San storyteller in South Africa

Diaǃkwāin (Note: Wilhelm Bleek has indicated that “the ‘‘‘cerebral click (!)’’’ is sounded by “curling up the tip of the tongue against the roof of the palate, and withdrawing it suddenly and forcibly.” (Tindall)) (1845–?) was one of the most important instructors of Wilhelm Bleek and Lucy Lloyd about the now extinct ǀxam culture and language. He lived in their house in the 1870s, and through his many stories he became one of the greatest contributors of the Bleek & Lloyd collection, which features on the UNESCO's Memory of the World international register. Dia!kwain's life is also a reflection of the genocide against the Cape San.

==Biography==
=== Family background and childhood ===
The closest information we have about the place of Dia!kwain's childhood was given by his sister ǃkweiten ta ǁken, who identified her father's place as ǁann or Steinpits. Dia!kwain described the area as a site where “gemsbok, quagga, and ostriches etc. used to drink, before the time of the boers” and indicated that his father represented these animals through rock engravings. Janette Deacon has traced the area to the farm of Varskans, some 25 km South West of Brandvlei. Their family belonged to the ǀxam clan known as the !nussa !e’: (Grass People).
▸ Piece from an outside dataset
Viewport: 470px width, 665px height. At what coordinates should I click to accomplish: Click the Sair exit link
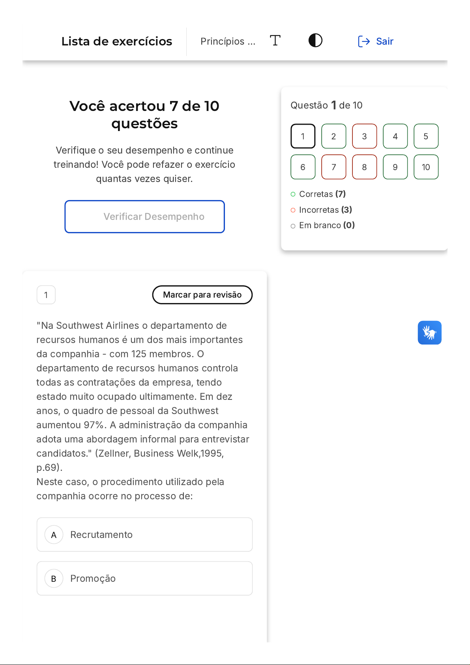point(376,41)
He was the sixth child of Χaa-ttin (Jakob Hoesar), who is said to have been a magician, and ǂkamme-an (Annike), and appears to have had a sociable upbringing among his siblings as well as numerous aunts and uncles. He related, for example, memories of either his grandfather or another old man sharing stories to the little boys. He was close to both his parents, especially to his mother ǂkamme-an, and a lot of the stories which have been recorded from him were stories that his parents told their children as part of parental guidance about the expected behaviour and values that children should observe.

He married in the mid-1860s to a ǀxam woman whose Dutch name was Mietjie, and joined her and her family who were living along the Sak River. After Mietjie's death, Dia!kwain remarried to a woman called Johanna, and had three children.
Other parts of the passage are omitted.